Segment Start: Given data

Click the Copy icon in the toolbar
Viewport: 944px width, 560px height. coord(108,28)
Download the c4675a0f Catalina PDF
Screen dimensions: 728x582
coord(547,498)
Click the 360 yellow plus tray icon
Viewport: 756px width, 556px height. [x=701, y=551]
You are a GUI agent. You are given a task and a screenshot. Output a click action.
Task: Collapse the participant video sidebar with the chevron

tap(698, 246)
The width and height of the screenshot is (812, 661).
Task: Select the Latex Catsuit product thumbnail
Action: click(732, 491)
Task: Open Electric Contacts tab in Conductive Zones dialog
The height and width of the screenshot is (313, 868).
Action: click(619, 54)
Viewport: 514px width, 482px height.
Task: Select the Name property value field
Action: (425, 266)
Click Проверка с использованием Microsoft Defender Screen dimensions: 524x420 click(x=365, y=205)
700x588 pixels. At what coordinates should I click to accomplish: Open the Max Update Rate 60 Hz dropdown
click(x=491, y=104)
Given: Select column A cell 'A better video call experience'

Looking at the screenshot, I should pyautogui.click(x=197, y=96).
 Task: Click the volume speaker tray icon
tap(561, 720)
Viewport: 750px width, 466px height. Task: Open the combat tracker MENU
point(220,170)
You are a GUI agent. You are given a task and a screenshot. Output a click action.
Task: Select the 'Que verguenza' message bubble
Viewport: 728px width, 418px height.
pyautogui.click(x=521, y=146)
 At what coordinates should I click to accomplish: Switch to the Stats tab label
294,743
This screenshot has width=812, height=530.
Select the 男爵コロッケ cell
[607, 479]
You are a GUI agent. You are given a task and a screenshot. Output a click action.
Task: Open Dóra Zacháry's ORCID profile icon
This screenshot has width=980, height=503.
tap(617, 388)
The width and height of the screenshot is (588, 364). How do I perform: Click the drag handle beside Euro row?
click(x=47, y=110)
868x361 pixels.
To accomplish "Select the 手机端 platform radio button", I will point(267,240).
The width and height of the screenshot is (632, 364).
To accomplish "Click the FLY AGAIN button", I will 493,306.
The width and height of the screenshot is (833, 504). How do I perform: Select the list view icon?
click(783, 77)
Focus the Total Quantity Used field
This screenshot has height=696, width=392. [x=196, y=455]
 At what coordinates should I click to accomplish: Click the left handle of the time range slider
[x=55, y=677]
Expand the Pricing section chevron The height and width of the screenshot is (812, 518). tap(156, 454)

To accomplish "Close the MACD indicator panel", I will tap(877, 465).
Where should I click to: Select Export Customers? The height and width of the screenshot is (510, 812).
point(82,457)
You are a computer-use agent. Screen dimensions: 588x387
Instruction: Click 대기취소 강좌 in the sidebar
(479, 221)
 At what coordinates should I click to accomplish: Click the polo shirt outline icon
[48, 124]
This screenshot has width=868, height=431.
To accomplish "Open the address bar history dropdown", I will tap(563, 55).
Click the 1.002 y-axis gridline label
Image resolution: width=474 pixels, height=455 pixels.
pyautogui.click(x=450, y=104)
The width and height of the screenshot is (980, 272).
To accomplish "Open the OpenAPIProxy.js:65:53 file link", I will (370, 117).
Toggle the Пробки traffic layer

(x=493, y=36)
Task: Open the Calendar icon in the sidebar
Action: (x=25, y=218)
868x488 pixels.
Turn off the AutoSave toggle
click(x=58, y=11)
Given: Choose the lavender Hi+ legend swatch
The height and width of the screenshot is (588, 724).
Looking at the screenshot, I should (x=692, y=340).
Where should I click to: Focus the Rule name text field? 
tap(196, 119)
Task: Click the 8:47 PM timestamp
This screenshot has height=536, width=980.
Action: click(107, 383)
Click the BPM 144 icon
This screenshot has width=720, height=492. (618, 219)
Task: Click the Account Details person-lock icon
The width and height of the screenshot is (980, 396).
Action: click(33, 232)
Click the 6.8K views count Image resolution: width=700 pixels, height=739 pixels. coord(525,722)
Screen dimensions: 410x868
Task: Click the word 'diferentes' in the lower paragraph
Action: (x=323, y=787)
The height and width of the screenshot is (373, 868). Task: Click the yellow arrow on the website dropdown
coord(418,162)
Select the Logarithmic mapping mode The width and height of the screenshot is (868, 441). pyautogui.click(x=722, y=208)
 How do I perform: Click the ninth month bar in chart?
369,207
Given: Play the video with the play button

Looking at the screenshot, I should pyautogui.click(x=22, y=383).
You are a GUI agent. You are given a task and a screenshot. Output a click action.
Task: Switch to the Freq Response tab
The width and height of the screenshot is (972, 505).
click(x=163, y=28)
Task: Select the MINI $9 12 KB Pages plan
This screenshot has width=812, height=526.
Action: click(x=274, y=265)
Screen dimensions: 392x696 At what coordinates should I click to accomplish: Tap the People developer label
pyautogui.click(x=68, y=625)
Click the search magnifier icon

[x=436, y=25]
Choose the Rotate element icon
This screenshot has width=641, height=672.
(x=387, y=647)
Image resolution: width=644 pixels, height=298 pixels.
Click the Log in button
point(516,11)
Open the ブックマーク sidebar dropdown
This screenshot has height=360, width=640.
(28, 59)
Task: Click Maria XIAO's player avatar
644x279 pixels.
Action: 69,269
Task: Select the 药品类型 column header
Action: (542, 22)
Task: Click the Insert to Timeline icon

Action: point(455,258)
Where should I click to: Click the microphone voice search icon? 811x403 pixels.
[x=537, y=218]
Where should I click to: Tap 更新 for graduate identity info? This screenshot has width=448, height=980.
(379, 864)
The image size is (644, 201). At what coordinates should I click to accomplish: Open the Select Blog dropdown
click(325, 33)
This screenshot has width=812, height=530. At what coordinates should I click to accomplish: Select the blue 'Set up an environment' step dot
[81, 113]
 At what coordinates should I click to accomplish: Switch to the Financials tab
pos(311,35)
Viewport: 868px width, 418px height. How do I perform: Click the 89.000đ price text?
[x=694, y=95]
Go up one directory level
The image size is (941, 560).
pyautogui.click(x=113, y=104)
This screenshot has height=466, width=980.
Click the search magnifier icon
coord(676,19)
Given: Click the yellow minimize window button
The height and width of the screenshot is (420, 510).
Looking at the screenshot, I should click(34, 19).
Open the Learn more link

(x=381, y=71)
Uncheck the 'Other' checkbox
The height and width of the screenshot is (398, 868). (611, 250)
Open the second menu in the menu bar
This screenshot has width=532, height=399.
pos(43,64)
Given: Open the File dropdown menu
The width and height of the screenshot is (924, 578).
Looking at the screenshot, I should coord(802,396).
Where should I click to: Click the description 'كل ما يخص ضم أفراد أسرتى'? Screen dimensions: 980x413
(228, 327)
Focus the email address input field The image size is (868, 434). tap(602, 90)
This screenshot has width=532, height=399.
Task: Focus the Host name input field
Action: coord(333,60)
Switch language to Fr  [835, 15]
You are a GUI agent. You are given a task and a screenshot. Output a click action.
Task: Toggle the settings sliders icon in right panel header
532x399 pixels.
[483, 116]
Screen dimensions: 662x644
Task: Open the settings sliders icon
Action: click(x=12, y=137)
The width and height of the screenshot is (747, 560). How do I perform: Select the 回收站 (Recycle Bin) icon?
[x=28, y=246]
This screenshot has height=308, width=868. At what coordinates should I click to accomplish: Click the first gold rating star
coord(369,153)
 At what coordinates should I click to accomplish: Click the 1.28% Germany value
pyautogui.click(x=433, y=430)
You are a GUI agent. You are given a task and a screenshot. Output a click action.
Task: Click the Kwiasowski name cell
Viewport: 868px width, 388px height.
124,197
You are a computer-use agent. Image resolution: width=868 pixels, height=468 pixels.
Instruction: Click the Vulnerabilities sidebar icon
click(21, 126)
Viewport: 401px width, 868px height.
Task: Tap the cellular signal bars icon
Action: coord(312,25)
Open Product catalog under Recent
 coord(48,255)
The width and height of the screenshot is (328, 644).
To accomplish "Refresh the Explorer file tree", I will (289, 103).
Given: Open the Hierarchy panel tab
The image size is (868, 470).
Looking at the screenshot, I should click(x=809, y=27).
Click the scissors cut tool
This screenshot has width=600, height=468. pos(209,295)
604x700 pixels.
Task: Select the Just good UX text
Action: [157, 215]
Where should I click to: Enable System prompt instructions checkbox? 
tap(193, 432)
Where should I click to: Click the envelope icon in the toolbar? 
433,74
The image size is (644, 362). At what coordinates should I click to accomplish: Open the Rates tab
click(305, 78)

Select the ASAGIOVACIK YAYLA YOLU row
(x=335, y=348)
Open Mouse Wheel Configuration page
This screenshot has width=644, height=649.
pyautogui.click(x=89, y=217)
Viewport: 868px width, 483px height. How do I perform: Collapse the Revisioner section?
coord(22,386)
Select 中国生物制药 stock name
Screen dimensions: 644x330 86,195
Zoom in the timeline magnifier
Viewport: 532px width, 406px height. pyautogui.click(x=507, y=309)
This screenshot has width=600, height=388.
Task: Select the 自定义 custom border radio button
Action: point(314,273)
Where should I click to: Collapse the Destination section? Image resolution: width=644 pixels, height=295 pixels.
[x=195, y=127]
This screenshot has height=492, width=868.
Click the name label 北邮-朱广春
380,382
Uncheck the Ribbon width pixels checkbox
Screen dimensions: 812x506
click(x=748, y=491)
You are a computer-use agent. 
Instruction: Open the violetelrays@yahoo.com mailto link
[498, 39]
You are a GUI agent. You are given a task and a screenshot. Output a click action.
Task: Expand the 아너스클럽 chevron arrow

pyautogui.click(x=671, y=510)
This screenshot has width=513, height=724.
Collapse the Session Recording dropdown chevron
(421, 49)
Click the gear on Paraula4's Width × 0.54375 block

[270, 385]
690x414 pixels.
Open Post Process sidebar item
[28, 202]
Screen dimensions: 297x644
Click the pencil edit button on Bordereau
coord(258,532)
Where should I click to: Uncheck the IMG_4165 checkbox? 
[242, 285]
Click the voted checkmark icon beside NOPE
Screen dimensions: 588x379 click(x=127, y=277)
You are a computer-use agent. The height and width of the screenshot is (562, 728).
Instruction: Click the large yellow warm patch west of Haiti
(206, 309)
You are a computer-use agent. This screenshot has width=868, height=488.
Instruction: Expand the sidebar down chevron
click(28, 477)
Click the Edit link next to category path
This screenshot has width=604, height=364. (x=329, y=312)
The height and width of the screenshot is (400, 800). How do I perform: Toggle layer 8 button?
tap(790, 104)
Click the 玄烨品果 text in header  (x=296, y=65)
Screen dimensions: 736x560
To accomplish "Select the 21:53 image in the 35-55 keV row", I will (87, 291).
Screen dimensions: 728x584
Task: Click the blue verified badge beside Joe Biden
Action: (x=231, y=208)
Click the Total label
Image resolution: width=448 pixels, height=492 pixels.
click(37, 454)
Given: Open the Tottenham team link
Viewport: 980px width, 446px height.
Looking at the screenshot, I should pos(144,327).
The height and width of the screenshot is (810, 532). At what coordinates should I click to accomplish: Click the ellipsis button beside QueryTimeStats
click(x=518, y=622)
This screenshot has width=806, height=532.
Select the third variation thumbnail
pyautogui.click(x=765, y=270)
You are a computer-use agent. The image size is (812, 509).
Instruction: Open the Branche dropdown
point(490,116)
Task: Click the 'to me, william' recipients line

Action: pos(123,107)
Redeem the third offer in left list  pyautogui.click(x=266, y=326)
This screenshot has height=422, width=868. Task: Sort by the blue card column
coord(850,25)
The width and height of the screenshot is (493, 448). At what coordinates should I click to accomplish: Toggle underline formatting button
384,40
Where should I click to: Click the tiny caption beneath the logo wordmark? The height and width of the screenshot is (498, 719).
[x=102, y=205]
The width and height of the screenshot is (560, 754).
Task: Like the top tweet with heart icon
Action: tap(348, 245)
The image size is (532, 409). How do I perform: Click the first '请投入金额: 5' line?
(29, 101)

Segment End: Given data

→ Task instructions: The word is "panel". Copy every line above where it appears.

→ Your response:
To accomplish "Close the MACD indicator panel", I will tap(877, 465).
Task: Toggle the settings sliders icon in right panel header
Given: Open the Hierarchy panel tab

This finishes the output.